Record excerpts.
BEGIN

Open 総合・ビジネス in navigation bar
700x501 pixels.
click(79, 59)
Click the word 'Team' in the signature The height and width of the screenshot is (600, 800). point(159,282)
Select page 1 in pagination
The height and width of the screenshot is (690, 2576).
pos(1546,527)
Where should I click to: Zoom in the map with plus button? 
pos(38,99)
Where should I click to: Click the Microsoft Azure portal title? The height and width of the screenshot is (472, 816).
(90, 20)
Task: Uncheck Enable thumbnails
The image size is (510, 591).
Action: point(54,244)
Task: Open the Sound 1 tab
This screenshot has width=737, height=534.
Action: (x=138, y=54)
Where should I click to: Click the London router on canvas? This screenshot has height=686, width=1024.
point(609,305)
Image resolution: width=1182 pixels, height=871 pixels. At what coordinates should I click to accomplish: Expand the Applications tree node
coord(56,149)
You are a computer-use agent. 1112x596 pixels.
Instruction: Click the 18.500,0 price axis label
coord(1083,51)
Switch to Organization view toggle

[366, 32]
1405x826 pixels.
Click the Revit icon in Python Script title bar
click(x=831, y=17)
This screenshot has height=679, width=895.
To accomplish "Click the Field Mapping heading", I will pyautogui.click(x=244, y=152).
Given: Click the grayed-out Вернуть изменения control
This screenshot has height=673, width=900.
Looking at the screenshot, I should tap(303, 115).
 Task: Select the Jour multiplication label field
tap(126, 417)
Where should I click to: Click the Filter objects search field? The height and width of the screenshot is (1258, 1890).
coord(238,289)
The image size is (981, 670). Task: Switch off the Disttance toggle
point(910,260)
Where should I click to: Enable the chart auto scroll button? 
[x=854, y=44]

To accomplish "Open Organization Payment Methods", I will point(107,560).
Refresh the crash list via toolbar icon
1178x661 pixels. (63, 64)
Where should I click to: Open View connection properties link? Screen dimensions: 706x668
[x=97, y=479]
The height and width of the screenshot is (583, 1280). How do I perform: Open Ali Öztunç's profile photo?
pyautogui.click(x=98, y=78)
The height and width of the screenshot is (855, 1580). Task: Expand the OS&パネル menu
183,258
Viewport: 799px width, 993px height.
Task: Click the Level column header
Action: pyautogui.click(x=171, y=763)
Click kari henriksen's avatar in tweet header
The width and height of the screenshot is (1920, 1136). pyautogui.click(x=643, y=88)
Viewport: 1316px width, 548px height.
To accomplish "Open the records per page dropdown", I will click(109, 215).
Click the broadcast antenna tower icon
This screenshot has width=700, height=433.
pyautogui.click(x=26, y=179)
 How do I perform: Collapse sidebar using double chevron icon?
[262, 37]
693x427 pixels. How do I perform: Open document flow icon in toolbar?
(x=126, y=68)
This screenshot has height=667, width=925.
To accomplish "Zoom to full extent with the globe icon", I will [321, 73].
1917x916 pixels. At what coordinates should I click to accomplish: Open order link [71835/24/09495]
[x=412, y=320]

END

Instructions to follow. Output the whole listing exactly, leaving nothing out.

Solution for this exercise.
Open 総合・ビジネス in navigation bar
700x501 pixels.
click(79, 59)
Click the word 'Team' in the signature The height and width of the screenshot is (600, 800). point(159,282)
Select page 1 in pagination
The height and width of the screenshot is (690, 2576).
pos(1546,527)
Where should I click to: Zoom in the map with plus button? 
pos(38,99)
Where should I click to: Click the Microsoft Azure portal title? The height and width of the screenshot is (472, 816).
(90, 20)
Task: Uncheck Enable thumbnails
The image size is (510, 591).
Action: point(54,244)
Task: Open the Sound 1 tab
This screenshot has width=737, height=534.
Action: (x=138, y=54)
Where should I click to: Click the London router on canvas? This screenshot has height=686, width=1024.
point(609,305)
Image resolution: width=1182 pixels, height=871 pixels. At what coordinates should I click to accomplish: Expand the Applications tree node
coord(56,149)
You are a computer-use agent. 1112x596 pixels.
Instruction: Click the 18.500,0 price axis label
coord(1083,51)
Switch to Organization view toggle

[366, 32]
1405x826 pixels.
Click the Revit icon in Python Script title bar
click(x=831, y=17)
This screenshot has height=679, width=895.
To accomplish "Click the Field Mapping heading", I will pyautogui.click(x=244, y=152).
Given: Click the grayed-out Вернуть изменения control
This screenshot has height=673, width=900.
Looking at the screenshot, I should tap(303, 115).
 Task: Select the Jour multiplication label field
tap(126, 417)
Where should I click to: Click the Filter objects search field? The height and width of the screenshot is (1258, 1890).
coord(238,289)
The image size is (981, 670). Task: Switch off the Disttance toggle
point(910,260)
Where should I click to: Enable the chart auto scroll button? 
[x=854, y=44]

To accomplish "Open Organization Payment Methods", I will point(107,560).
Refresh the crash list via toolbar icon
1178x661 pixels. (63, 64)
Where should I click to: Open View connection properties link? Screen dimensions: 706x668
[x=97, y=479]
The height and width of the screenshot is (583, 1280). How do I perform: Open Ali Öztunç's profile photo?
pyautogui.click(x=98, y=78)
The height and width of the screenshot is (855, 1580). Task: Expand the OS&パネル menu
183,258
Viewport: 799px width, 993px height.
Task: Click the Level column header
Action: pyautogui.click(x=171, y=763)
Click kari henriksen's avatar in tweet header
The width and height of the screenshot is (1920, 1136). pyautogui.click(x=643, y=88)
Viewport: 1316px width, 548px height.
To accomplish "Open the records per page dropdown", I will click(109, 215).
Click the broadcast antenna tower icon
This screenshot has width=700, height=433.
pyautogui.click(x=26, y=179)
 How do I perform: Collapse sidebar using double chevron icon?
[262, 37]
693x427 pixels. How do I perform: Open document flow icon in toolbar?
(x=126, y=68)
This screenshot has height=667, width=925.
To accomplish "Zoom to full extent with the globe icon", I will [321, 73].
1917x916 pixels. At what coordinates should I click to accomplish: Open order link [71835/24/09495]
[x=412, y=320]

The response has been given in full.